C'est le cas pour les choucas, ces sortes de petits corbeaux au cri agaçant qu'on entend aussi bien en ville qu'en campagne. Il s'agit actuellement d'une espèce protégée : même le lieutenant de louveterie n'a pas le droit d'intervenir, il faudrait une autorisation ministérielle. Selon Bernard Andries, le risque grandit notamment avec les choucas dans le secteur de Bavinchove. Ils se multiplient et font leurs nids dans les cheminées, ce qui peut les boucher, provoquant des risques d'incendie ou d'asphyxie.

Concernant les espèces classées nuisibles, en revanche, le lieutenant de louveterie peut intervenir à la demande du préfet ou du maire pour réguler la population des corbeaux freux, qui vivent en groupe. Bernard Andries cite à cet égard l'exemple d'Ebblinghem où, « tous les ans, on réduit leur nombre de deux cents à quatre cents car il y a plusieurs centaines de nids qui provoquent des nuisances pour les gens, sonores, mais aussi par leurs fientes et par les dégâts qu'ils font aux cultures ».

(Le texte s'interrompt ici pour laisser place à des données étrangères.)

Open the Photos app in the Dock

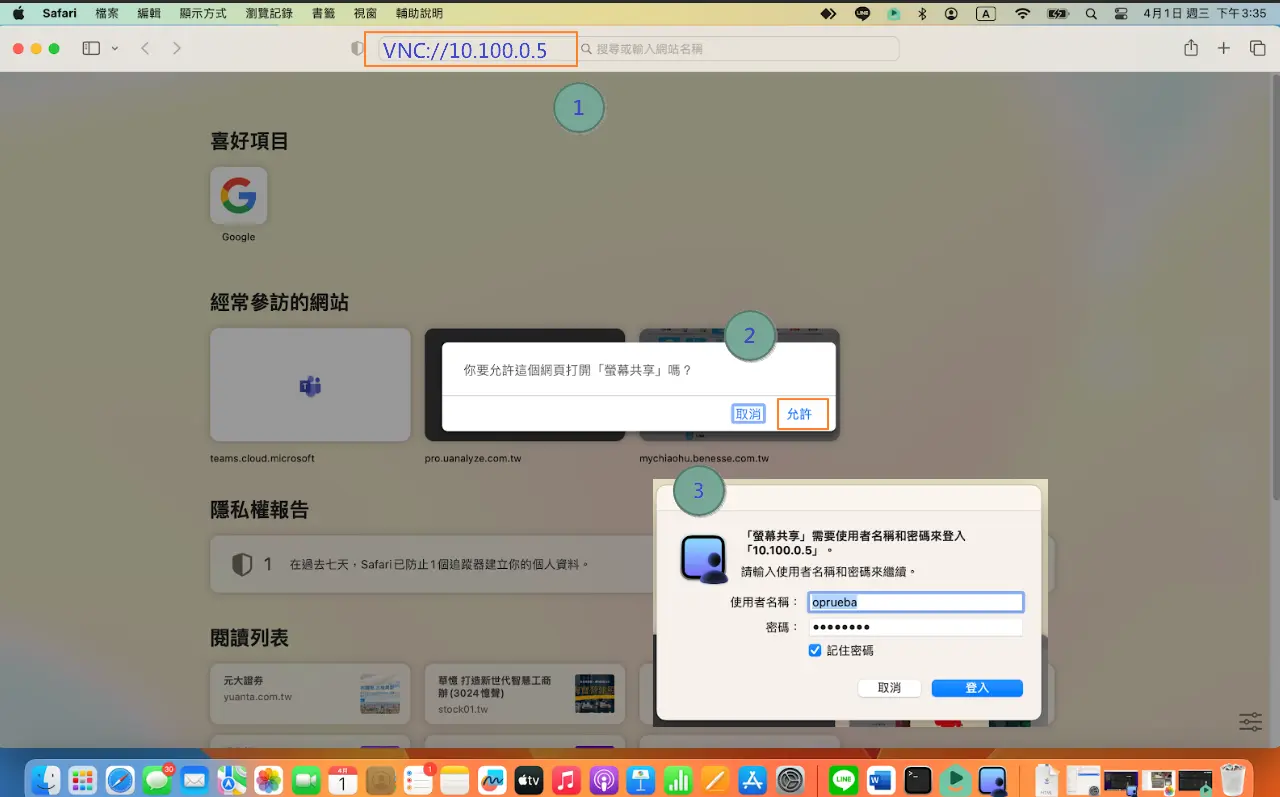point(268,780)
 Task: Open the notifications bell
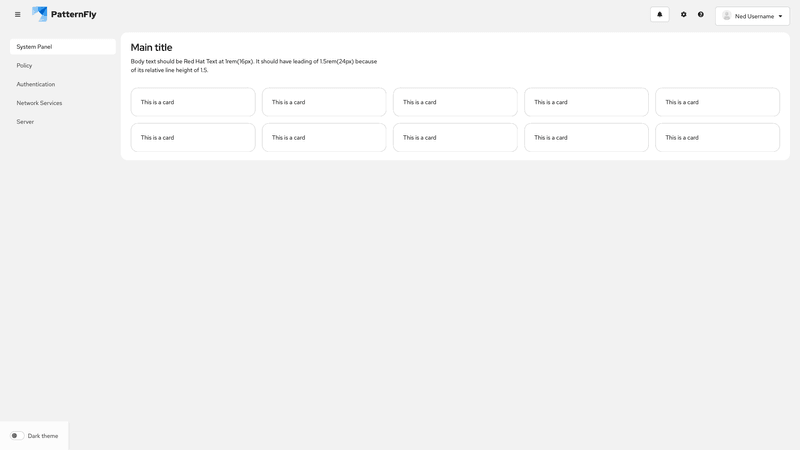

Un autre animal que connaît bien le lieutenant de louveterie, c'est le sanglier. Quand ils sortent en lisière de forêt et commettent des dégâts aux cultures, il est souvent sollicité par les agriculteurs. Il doit alors apprécier s'il faut pratiquer un simple tir d'effarouchement (de nuit) ou de destruction. Dans ce cas, il tirera toujours un ou deux jeunes, mais jamais la mère, qui évitera ainsi ensuite de revenir avec ses petits dans ce secteur.

Dans des cas plus rares mais tout aussi importants, le lieutenant de louveterie peut être sollicité pour des animaux présentant un danger pour la sécurité publique. Ce fut le cas pour un chevreuil qui avait passé les grillages et errait le long d'une voie TGV du côté d'Armentières, ou encore pour d'autres qui se promenaient près de l'aérodrome de Merville, ce qui a nécessité de fermer les pistes durant la nuit pour l'intervention.